Philip Howell attended Purdue University and graduated with a doctor of veterinary medicine degree in 1973. After graduation, Howell worked in mixed animal practices in Cedar Grove, Wis., and Silver Lake, Ind. He purchased a practice in Winchester, Ind., in June 1979. Phil and his son, Andy, and their wives currently manage 50 cows, the majority being registered Angus with a few Maine-Anjou females. He has served as president of the Indiana Junior Angus Association, Indiana Angus Association, and the Southeastern Indiana Angus Association.

Vaughn Meyer and his family manage Sodak Angus Ranch in northwest South Dakota. In his youth Meyer participated in 4-H and FFA. He received a bachelor's of science degree in animal science production from South Dakota State University, where he was active in Block and Bridle and Army ROTC. After serving in the Army, Meyer returned to Sodak. He has been active in the Black Hills Angus Association, the Perkins County Livestock Improvement Association, the Perkins County Farmers Union, the South Dakota Beef Industry Council and the South Dakota Stock Growers Association.

Don Schiefelbein has been involved in the cattle business in a number of ways throughout his career. He attended college at Texas A&M University in College Station, Texas, where he graduated with academic honors with a degree in animal science. In 1990, the North American Limousin Foundation hired Schiefelbein to oversee its junior program.

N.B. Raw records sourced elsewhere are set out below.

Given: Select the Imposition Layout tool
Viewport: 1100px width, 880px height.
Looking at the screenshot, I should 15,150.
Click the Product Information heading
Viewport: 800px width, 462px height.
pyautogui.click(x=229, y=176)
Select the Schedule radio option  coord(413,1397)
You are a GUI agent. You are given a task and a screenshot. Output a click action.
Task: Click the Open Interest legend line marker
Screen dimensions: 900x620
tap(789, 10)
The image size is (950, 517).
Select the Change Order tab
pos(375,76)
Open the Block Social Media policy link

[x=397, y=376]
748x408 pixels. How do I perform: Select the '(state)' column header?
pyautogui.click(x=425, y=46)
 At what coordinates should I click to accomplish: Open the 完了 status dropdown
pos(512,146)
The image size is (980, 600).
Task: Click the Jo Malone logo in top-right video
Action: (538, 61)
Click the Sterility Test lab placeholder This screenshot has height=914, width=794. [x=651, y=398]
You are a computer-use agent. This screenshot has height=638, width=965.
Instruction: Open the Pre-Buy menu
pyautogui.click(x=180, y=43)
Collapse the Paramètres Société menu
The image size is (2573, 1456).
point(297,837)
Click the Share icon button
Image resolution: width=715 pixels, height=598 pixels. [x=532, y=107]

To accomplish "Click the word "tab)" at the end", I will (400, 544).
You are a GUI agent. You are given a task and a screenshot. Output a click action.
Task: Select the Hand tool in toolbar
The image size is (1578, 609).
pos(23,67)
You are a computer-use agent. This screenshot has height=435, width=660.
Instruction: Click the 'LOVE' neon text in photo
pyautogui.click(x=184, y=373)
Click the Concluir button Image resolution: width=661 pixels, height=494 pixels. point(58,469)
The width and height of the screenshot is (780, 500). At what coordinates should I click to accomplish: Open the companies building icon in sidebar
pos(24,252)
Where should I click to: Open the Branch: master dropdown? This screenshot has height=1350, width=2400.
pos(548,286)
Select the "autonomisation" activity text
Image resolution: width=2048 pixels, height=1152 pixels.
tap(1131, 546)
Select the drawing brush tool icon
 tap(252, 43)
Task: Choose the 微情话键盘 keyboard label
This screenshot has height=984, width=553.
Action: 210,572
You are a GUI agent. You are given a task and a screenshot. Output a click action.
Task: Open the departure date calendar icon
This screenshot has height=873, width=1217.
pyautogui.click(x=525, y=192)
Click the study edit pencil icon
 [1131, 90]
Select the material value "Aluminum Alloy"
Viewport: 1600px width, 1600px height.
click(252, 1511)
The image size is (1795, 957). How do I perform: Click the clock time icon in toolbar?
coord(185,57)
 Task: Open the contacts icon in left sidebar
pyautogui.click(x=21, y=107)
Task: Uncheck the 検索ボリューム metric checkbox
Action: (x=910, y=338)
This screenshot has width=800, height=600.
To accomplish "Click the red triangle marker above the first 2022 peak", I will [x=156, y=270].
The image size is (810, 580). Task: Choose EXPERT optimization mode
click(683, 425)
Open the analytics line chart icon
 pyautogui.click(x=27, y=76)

Later he would serve as executive director for the American Gelbvieh Association. Schiefelbein was able to fulfill his lifelong dream in 2002, returning to his family Angus farm in Kimball, Minn.

The American Angus Association is the nation's largest beef breed organization, serving nearly 30,000 members across the United States and Canada. It provides programs and services to farmers, ranchers and others who rely on the power of Angus to produce quality genetics for the beef industry and quality beef for consumers.